Development of bicistronic expression system for the enhanced and reliable production of recombinant proteins in Leuconostoc citreum

The lactic acid bacteria (LAB) Leuconostoc citreum are non-sporulating hetero-fermentative bacteria that play an important role in the fermented food industry. In this study, for the enhanced and reliable production of recombinant proteins in L. citreum, we developed a bicistronic design (BCD) expression system which includes a short leader peptide (1(st) cistron) followed by target genes (2(nd) cistron) under the control of a single promoter. Using superfolder green fluorescent protein (sfGFP) as a reporter, the functionality of BCD in L. citreum was verified.

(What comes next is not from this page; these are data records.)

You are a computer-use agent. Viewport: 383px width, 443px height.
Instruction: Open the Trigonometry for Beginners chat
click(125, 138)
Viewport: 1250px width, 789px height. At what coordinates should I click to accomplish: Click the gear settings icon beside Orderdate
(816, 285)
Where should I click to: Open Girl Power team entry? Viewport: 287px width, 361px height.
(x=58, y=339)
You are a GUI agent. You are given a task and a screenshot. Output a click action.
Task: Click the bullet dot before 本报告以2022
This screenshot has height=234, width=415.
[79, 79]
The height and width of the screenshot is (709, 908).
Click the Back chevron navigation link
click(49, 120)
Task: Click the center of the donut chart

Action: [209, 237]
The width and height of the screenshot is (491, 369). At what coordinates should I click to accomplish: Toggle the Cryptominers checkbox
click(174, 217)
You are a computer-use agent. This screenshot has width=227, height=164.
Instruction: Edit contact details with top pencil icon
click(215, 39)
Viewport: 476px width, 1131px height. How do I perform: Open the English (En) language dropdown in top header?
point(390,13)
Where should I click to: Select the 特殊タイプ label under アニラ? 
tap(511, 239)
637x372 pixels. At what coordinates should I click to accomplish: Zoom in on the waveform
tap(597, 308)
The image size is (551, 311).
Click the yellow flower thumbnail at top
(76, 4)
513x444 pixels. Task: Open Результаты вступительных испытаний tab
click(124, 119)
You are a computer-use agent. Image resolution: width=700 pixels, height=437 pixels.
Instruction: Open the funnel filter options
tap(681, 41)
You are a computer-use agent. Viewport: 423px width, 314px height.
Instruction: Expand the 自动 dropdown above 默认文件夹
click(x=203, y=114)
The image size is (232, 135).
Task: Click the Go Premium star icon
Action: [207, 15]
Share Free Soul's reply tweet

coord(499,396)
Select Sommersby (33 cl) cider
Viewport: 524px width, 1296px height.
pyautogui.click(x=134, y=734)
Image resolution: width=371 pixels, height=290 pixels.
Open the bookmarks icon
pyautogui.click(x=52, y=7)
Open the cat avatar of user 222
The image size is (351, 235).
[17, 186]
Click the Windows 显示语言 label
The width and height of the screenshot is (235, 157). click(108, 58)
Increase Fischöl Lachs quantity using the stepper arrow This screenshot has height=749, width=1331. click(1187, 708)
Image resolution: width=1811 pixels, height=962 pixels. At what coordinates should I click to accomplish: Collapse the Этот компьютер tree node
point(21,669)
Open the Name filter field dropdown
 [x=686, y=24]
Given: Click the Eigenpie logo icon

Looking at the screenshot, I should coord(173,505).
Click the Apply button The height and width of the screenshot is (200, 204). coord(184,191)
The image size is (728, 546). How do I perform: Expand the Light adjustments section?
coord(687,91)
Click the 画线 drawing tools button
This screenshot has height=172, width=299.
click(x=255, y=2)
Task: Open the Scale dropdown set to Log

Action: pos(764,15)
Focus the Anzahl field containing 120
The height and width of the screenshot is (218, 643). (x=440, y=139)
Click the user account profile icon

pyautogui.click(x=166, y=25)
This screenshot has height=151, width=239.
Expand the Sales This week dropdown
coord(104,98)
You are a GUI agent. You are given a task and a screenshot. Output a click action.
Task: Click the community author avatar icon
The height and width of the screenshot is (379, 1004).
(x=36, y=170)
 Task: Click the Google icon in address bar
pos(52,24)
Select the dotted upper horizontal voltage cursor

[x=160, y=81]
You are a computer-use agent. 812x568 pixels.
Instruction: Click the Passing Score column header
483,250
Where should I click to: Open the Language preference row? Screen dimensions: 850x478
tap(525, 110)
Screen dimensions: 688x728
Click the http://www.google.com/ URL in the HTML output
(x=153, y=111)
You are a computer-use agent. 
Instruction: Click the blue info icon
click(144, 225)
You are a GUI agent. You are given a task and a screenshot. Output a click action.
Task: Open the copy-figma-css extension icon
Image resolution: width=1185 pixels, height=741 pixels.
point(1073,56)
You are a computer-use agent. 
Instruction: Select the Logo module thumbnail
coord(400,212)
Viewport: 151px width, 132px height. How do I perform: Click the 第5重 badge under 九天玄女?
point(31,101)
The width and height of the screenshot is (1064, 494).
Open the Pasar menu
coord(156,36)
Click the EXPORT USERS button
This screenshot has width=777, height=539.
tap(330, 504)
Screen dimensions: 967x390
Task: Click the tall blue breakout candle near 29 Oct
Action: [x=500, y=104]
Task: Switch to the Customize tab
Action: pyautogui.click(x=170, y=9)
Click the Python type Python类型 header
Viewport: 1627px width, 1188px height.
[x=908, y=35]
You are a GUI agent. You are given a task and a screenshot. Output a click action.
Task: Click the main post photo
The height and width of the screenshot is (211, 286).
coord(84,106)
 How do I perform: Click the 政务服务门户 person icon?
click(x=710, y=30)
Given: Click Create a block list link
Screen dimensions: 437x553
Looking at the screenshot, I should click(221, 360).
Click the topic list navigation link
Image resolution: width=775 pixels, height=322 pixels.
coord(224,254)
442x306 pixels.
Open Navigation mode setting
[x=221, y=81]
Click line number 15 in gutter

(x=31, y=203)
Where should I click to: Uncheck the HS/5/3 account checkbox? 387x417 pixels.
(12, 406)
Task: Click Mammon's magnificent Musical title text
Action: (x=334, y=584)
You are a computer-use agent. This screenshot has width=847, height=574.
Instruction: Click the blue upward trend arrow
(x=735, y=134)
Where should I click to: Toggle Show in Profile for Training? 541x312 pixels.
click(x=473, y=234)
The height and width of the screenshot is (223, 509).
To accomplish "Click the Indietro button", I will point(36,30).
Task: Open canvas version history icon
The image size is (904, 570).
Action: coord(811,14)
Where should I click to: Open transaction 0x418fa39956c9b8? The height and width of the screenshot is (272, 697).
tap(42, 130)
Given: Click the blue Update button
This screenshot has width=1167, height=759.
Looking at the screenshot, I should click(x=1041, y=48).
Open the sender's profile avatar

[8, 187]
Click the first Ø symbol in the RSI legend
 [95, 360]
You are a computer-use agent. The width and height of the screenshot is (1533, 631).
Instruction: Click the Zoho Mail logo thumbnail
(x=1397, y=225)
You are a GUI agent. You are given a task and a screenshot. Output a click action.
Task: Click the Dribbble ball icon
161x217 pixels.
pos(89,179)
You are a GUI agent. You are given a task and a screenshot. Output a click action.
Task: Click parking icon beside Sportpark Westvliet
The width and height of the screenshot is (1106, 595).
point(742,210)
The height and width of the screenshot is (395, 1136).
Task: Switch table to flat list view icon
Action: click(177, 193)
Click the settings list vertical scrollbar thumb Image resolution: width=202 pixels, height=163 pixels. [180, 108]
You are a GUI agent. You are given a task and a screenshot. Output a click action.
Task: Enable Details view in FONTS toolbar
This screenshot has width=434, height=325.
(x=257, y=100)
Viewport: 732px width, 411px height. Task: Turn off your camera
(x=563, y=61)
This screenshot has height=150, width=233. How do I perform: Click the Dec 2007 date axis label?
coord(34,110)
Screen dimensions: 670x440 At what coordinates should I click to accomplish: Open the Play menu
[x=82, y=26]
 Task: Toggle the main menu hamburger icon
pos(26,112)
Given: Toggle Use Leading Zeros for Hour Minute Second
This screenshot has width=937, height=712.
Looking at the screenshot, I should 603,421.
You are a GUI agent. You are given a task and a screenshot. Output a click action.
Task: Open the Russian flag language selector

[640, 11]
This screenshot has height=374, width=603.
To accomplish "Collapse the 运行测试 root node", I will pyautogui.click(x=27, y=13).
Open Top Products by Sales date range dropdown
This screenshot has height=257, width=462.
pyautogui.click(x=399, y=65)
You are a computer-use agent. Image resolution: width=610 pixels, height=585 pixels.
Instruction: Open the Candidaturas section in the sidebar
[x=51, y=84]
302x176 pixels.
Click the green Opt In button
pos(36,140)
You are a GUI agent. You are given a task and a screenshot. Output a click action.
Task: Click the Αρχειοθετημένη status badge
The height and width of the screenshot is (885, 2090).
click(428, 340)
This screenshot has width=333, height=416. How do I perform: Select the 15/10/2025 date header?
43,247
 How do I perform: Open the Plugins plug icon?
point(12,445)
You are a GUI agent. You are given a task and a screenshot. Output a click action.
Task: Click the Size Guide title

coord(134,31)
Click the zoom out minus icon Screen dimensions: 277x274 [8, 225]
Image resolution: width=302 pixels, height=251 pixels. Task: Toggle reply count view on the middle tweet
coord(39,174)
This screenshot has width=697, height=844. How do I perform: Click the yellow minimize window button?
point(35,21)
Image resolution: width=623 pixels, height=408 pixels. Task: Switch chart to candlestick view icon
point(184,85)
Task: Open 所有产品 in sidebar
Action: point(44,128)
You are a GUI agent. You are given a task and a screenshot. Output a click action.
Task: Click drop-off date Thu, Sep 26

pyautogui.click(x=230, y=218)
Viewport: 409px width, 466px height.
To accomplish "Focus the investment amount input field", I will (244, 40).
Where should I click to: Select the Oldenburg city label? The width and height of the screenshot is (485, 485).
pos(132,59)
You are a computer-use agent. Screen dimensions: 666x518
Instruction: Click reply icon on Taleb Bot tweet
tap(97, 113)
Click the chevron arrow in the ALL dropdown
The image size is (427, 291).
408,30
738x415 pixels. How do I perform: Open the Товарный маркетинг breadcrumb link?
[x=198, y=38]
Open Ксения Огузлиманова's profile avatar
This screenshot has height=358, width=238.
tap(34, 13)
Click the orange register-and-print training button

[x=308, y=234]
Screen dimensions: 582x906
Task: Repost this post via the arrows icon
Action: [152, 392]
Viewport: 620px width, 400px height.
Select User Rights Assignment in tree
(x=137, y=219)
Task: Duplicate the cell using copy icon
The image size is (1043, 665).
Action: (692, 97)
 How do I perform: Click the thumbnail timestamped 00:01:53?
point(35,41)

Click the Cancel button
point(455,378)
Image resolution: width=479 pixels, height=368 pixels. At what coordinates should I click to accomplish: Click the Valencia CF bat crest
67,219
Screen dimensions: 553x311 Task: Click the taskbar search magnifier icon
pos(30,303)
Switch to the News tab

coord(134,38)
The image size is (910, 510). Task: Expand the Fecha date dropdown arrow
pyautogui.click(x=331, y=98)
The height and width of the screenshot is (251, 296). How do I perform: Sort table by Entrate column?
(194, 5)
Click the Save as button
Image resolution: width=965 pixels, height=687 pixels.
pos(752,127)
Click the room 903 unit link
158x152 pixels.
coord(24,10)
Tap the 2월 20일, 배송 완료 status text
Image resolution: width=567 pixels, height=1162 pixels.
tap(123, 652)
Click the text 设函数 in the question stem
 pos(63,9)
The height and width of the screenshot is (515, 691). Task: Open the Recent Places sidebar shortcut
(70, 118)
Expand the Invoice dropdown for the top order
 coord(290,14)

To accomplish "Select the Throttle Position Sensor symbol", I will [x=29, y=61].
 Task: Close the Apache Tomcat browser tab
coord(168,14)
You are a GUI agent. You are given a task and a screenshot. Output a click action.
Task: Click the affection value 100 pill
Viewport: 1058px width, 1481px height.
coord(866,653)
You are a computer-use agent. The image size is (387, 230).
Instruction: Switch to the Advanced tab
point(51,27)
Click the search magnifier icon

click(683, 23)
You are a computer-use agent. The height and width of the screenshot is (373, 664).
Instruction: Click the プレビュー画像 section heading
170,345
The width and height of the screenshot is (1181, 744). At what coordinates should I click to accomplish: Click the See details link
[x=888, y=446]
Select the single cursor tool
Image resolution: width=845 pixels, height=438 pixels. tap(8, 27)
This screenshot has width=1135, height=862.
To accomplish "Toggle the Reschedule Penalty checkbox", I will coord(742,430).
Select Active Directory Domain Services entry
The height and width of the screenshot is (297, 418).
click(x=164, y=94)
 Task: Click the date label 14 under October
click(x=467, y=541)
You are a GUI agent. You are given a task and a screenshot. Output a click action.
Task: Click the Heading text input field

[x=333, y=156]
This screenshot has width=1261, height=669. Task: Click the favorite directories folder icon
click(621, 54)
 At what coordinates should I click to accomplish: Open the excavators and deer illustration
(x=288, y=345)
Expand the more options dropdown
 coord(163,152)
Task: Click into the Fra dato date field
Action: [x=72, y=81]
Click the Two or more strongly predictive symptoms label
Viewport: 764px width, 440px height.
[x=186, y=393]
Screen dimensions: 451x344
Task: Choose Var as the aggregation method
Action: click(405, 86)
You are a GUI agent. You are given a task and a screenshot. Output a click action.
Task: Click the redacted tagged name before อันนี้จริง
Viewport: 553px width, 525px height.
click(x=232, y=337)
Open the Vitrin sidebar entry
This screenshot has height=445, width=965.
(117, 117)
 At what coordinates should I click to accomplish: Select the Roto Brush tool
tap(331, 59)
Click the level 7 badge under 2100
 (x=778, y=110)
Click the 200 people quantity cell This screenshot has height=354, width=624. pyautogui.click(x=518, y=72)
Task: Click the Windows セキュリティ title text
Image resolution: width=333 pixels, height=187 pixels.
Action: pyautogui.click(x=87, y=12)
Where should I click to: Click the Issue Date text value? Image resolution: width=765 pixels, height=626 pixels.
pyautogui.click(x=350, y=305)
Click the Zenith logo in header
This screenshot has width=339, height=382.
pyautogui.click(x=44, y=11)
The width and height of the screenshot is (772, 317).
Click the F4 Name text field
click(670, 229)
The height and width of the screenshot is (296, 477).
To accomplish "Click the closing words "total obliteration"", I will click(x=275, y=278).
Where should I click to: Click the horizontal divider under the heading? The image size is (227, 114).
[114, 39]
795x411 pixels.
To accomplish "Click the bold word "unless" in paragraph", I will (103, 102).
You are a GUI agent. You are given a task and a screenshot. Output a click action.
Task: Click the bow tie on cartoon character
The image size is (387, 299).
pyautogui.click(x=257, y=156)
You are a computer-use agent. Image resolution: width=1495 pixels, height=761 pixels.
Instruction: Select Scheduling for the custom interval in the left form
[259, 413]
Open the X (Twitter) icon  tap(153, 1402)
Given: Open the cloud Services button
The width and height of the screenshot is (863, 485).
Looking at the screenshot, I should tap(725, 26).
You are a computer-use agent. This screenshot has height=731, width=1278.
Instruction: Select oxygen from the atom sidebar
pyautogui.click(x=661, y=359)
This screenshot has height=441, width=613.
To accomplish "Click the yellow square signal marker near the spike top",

Further, to improve the expression in BCD, we tried to engineer a Shine-Dalgarno sequence (SD2) for the 2(nd) cistron and a promoter by FACS screening of random libraries, and both strong SD2 (eSD2) and promoter (P(710V4)) were successfully isolated. The usefulness of the engineered BCD with P(710V4) and eSD2 was further validated using three model proteins—glutathione-s-transferase, human growth hormone, and α-amylase. All examined proteins were successfully produced with levels highly increased compared with those in the original BCD as well as the monocistronic design (MCD) expression system.